1Re 19,4-8: Con la fuerza de aquel alimento, caminó hasta el monte de Dios.
Sal 33: Gustad y ved qué bueno es el Señor.
Ef 4,30: Vivid en el amor como Cristo.
Jn 6,41-51: Yo soy el pan vivo que ha bajado del cielo.
Qué duro cuando se pasa hambre severa y, peor aún, cuando no hay expectativas de pan a corto plazo. Pero no por eso puede echársele al estómago cualquier cosa.
El profeta Elías bajó del monte Carmelo lleno de éxito. Mientras sus paisanos había entregado su corazón a los diosecillos, los baales, él mostró ante ellos, mediante un prodigio portentoso, que el único es el Dios de Israel, el Dios de sus padres. Sin embargo este logro no le valió para resistir al rigor del camino por el desierto y se deseó la muerte. El pan inesperado venido del cielo le dio fuerzas para continuar con su travesía hasta el Horeb, el monte de la Alianza, donde el Dios que le había enviado el pan le encomendó una especial misión. Lo que con sus fuerzas resultaba irrealizable, lo consiguió con el alimento que Dios le había procurado.
Acostumbrados a comidas con potenciadores de sabor para estimular el gusto, resultará cada vez más difícil preferir el pan, pan; el que sabe a lo que es y no a lo que se disfraza. El Maestro no quiso disfrazarse de dispensador de pan gratuito para las multitudes, sino que obró como Hijo de Dios conmovido por la situación del pueblo, que andaba como ovejas sin pastor, y que necesitaba pan para no desfallecer. El pan multiplicado era ofrecido como un signo del cuidado providente de Dios Padre. No quisieron entenderlo así y, por ello, las palabras de Jesús que habla de sí como Pan de Vida les resultaban incomprensibles y perdieron interés por lo que les ofrecía.

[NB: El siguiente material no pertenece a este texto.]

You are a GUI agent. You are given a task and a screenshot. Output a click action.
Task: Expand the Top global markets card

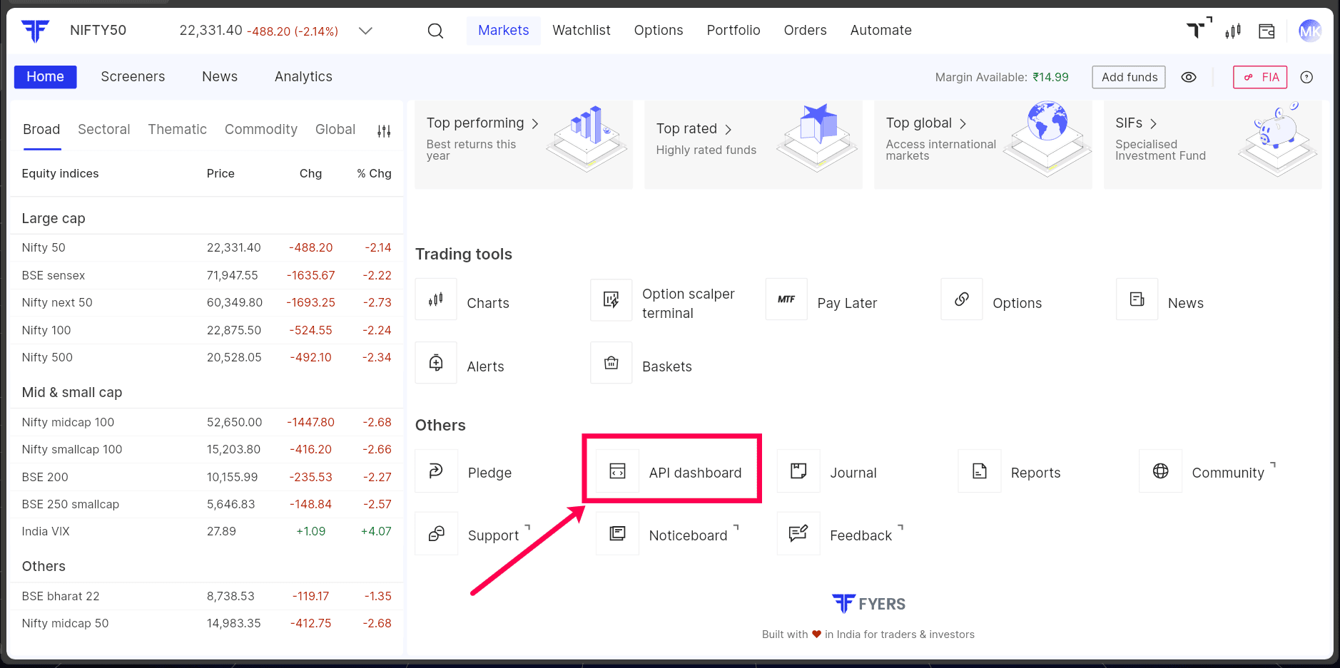pos(983,145)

El hambre que vuelve a nuestro cuerpo una y otra vez delata la preocupación que tiene el cuerpo por vivir y nos lo hace saber. Nadie se escapa. El hambre de plenitud también es común y nos deja en búsqueda de lo que satisfaga esta demanda, porque todos hemos sido llamados para ser hijos de Dios. Solo en Dios encontraremos lo necesario para saciarnos, pero no esperemos un pan cómodo ni fácil. Se trata de un alimento áspero, pero exquisito; gratuito, pero exigente, que nos lleva a comprometernos con lo que ese Pan es: pan de perdón y amor a los enemigos, de renuncia al amor propio y apertura confiada a Dios, de comunidad de hermanos y distribución de los bienes, de justicia y de verdad… También nuestro cuerpo demanda pan bueno, pan vivo, pan de que vida. El hambre no descuida el discernimiento y la elección, sino, al contrario, nos hace más cautos y observadores para darle crédito a ese alimento. No busquemos, no tomemos otro que no sea este Pan que nos ofrece Dios, si realmente creemos que es Dios Padre el que nos lo da, el Padre bueno y providente que nos ha hecho vivientes para una vida de calidad divina.